# Veri satırları
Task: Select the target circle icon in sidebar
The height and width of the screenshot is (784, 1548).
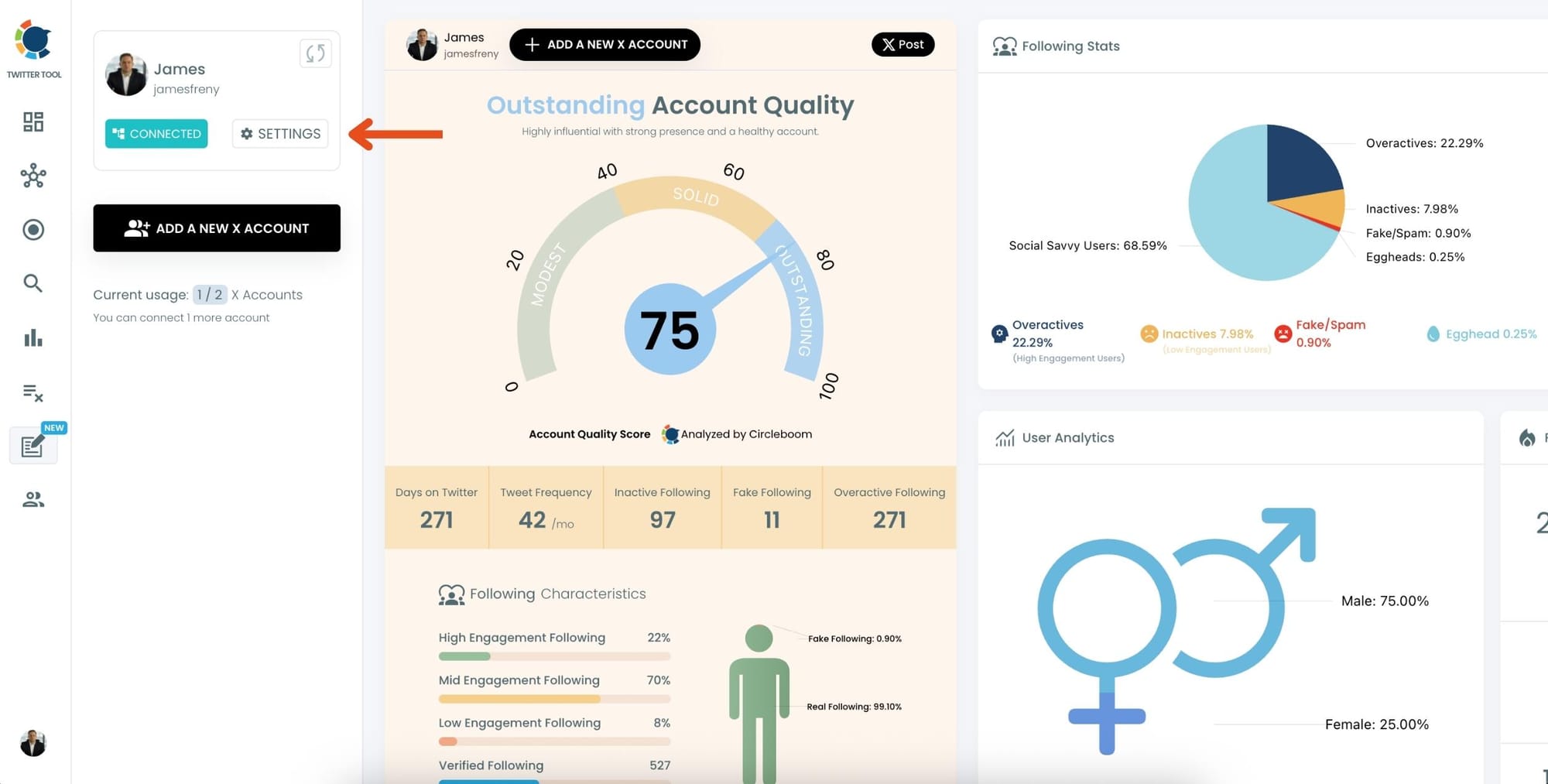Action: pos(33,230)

...

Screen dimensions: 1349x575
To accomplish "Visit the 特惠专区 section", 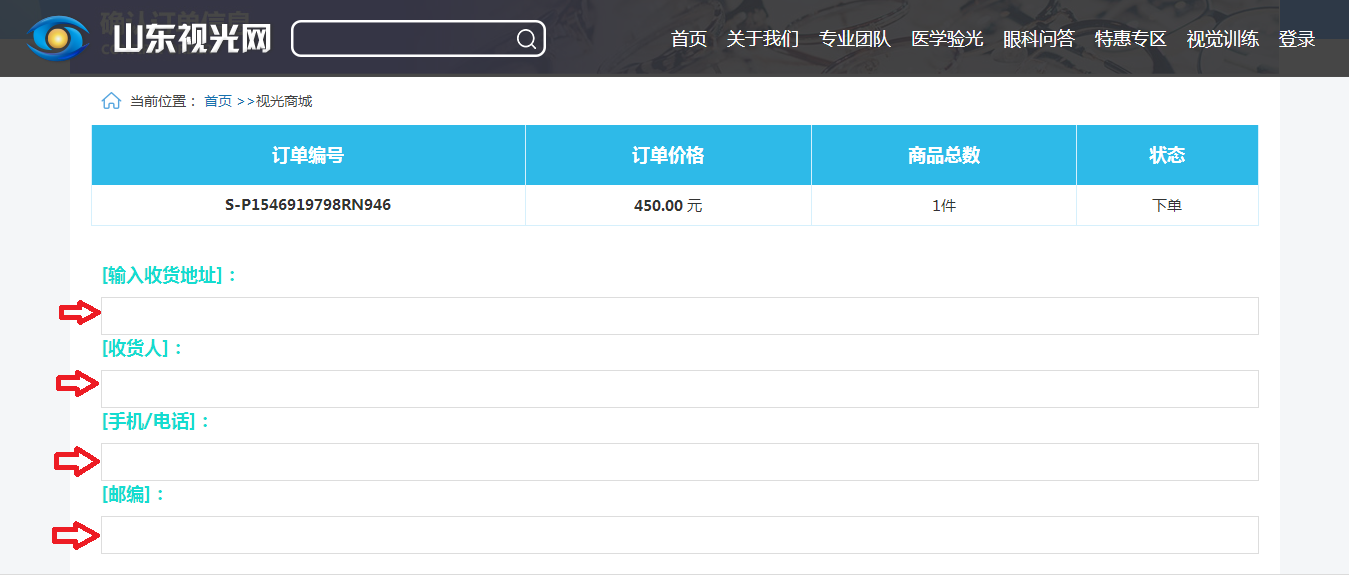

# Talimatlar ve koşullar
Yukarıdaki satırlardan, içinde "Task: Select the" geçen satırdan başlayıp içinde "Action: pos(33,230)" geçen satır da dahil olmak üzere hepsini, her satıra bir dize düşecek şekilde bir JSON dize listesine dönüştür. Boş satırları atla, resimleri de yanıta katma.

# Eksiksiz yanıt
[
  "Task: Select the target circle icon in sidebar",
  "The height and width of the screenshot is (784, 1548).",
  "Action: pos(33,230)"
]